Semiconductor engineer Gordon Moore, co-founder of Intel, first observed an interesting relation in 1964 about the development of semiconductor technology. He mentioned, "The logic density of silicon integrated circuits has closely followed the curve (bits per square inch) = 2 to (t - 1962)th power where "t" is time in years." That is to say the power of an IC chip will be doubled each year starting from 1962. His observation became a prediction, then a law or norm, which the semiconductor industry has to follow, and it is now known as Moore's Law, and which really makes semiconductor engineers paranoid if they are off-track.
As we all know very well, memory chips have been increasing in capability and capacity each year while the price has been decreasing. According to the findings, the trend has followed Gordon Moore's observation literally until the late 1970's. Since the late 1970's, the doubling period has slowed to 18 months and remains true today. If you use these after the facts, the formula becomes 2 to the 27th power or the logic density has increased by 130 million times since 1962. With this calculation a 2 byte memory chip in 1962 has become a 260 megabyte memory chip in 2000, which sounds amazingly close to the fact (256 megabyte chips).
The semiconductor or IC chip fabrication process is, in a crude sense, similar to photo etching and printing. You print a pattern on a silicon wafer and photo-etch it and you repeat this process to create a great number of transistors on the wafer. (That is why it is referred to as lithography). Therefore, what Moore's Law says is each year the patterns or lines created on the silicon wafer get finer or narrower so you can have more transistors on the same area of silicon wafer. Since the width and the area has a relation of squares, in order to increase a density by 2 the width of the lines has to decrease by a square root of 2 or 1.4 times.
In the late 1970's, there was a lot of hot discussion as to the limits of the photo etching based semiconductor production, as light behaves like a wave which results in blurring; and how sharp or fine patterns will be related to the wavelengths of light used for the process. The diffraction of light imposes limits on this technology. (For instance a visible light of red has a wavelength of 7000 Angstrom, 0.7 micrometers or 700 nanometers, and with this light you cannot avoid blurring in the magnitude of 0.7 micrometer).* Thus, a great amount of research money has gone to new process developments involving beams other than light. Heavy particles are natural choices because they have very little diffraction. (Quantum physics tells us even particles have wave characteristics. They have blurring like light, but the blurring is negligible compared to light, thus we don't see such behavior when we throw a ball). Other substitute candidates for light that were seriously investigated among were electrons and ions.

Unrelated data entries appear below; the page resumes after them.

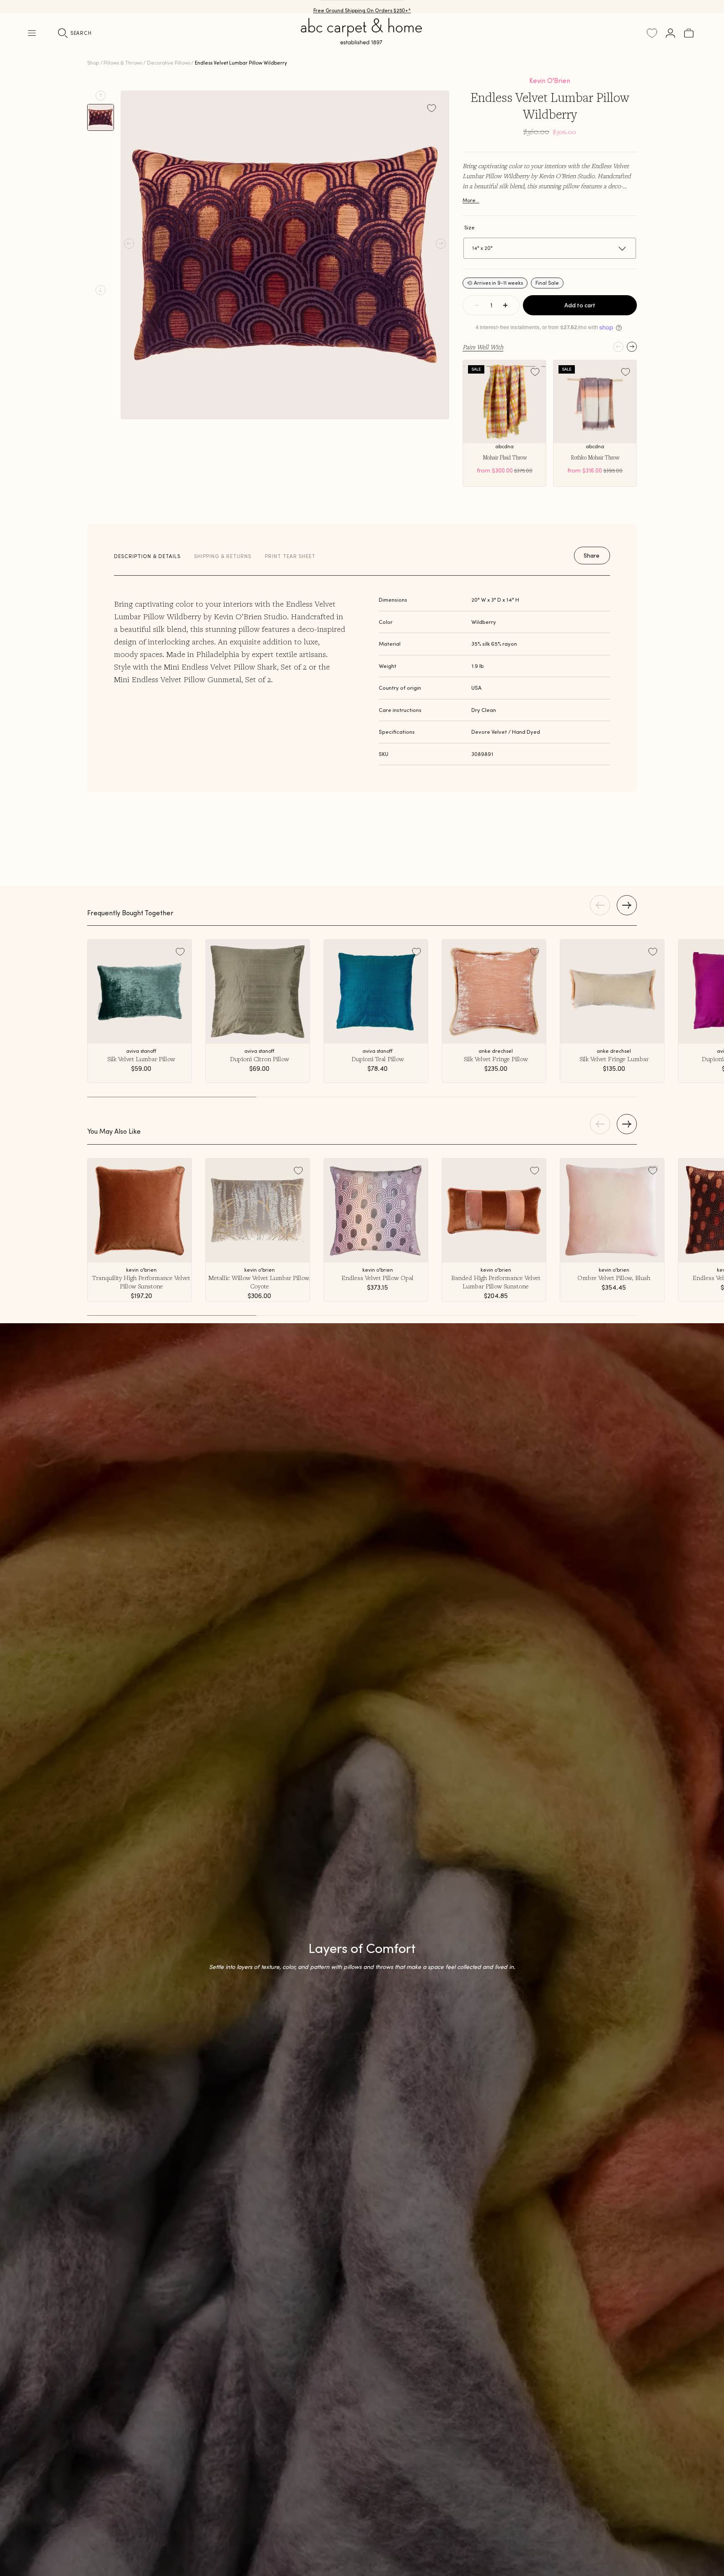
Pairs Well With (483, 347)
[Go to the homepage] (362, 41)
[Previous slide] (101, 96)
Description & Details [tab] (147, 556)
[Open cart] (688, 33)
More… (471, 200)
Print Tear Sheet (290, 556)
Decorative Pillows (168, 63)
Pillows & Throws (122, 63)
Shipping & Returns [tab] (222, 556)
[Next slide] (101, 290)
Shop (93, 63)
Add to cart (579, 305)
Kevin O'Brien (549, 80)
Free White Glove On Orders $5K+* (362, 6)
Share (592, 555)
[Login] (670, 33)
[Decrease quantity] (476, 305)
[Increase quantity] (505, 305)
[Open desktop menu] (32, 33)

If you recall "Hidden Business for A&D," written by Masayuki Kogure in July 1998 (refer to the July 1998 Issue of Marketing UpDate), A&D has participated in developing the next generation semiconductor equipment since the founding of our company. Our part was to develop electronics or circuitry to control electron beams. With the conventional process, the lenses are the essential components to control light, but when electron beams are used, you have to use magnetic or electrical forces to control beams instead of lenses. The unprecedented precision and speed in terms of fine-tuning and positioning the electron beams have become the key elements in the circuitry development. Mr. Ikehata, who is in charge of digital-to-analog converter development for this equipment, says the precision is like positioning a beam by 50 cm increments between Tokyo and Osaka or 550km in distance at a speed of 3/1,000,000 of a second.

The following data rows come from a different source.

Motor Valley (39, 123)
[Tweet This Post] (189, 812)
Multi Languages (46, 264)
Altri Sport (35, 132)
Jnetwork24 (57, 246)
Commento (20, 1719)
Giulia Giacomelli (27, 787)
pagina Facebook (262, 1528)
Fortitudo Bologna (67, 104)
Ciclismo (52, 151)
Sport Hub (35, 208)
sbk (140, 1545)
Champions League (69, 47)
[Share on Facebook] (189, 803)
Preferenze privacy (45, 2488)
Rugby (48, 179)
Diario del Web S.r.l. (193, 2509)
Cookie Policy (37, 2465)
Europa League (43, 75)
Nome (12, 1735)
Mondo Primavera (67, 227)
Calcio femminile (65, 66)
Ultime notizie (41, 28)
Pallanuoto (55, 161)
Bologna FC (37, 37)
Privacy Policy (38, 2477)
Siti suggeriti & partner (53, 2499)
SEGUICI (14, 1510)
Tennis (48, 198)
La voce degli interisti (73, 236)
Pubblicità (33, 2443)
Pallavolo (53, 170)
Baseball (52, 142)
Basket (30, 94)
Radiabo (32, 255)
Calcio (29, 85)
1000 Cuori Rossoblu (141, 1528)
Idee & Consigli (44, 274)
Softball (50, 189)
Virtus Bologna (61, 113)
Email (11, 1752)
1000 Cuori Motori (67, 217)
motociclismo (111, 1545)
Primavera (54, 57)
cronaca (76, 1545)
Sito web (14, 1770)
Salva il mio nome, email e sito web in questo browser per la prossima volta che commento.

The semiconductor history took a strange turn in the late 1970's. Contrary to the common prediction then, photo etching or lithography technology kept improving and survived to live up to Moore's Law. Our circuitry technology then developed for electron beam lithography was put on the backburner for more than 10 years. A team of our engineers who excelled in analog circuitry designs were dispersed and assigned to different jobs, in spite of their desire and ambition to provide the world's best circuitry for the next generation electron beam lithography.
Recently the situation has changed drastically. The design rule for chips in recent years is quickly approaching 100nm or 0.1 micrometer (See the chart below), and this time is definitely nearing the physical limitations of light. Electron beam lithography has come back!

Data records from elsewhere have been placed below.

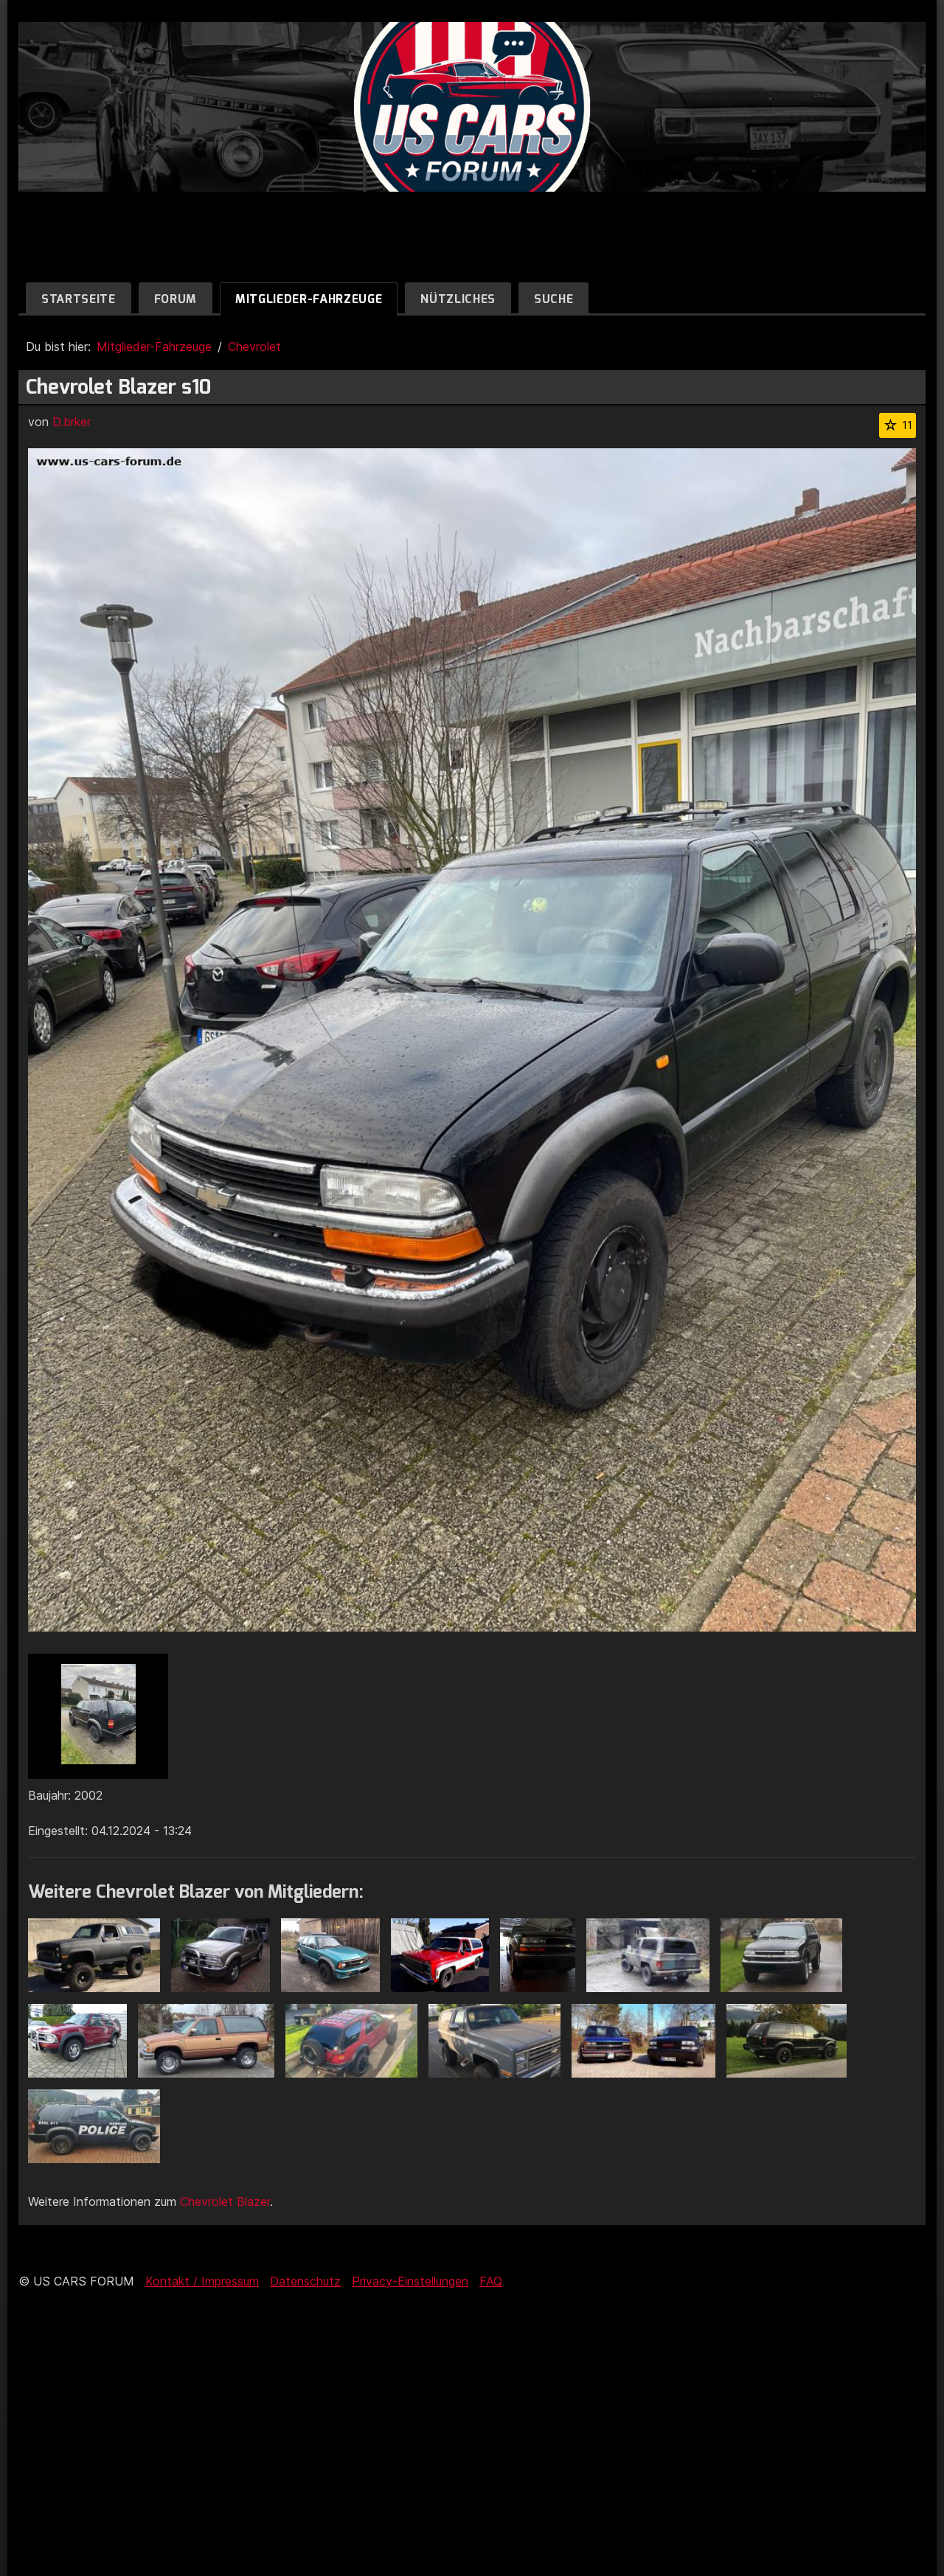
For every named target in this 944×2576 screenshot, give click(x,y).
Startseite (78, 299)
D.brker (71, 421)
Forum (175, 299)
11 (907, 425)
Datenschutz (305, 2281)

When you hold a mobile phone equipped with a digital camera or any other wide-band wireless communication tool, you may be using chips with less than a 100-nanometerdesign rule. A&D continues to support this technology through our old, yet still, state of the art analog technology, which we have stubbornly kept and nurtured in-house.
It is also nice to realize that not only are we helping Moore's Law continue to be viable for a few decades to come, but we are also bringing analog engineers or those once considered to be old timers back to the main stage.
*Note) The state of the art photo lithography uses a Krypton Fluoride (KrF) laser beam which has a wavelength of 248 nanometers or Argon Flouride (ArF) laser beam which has a wavelength of 193 nanometers.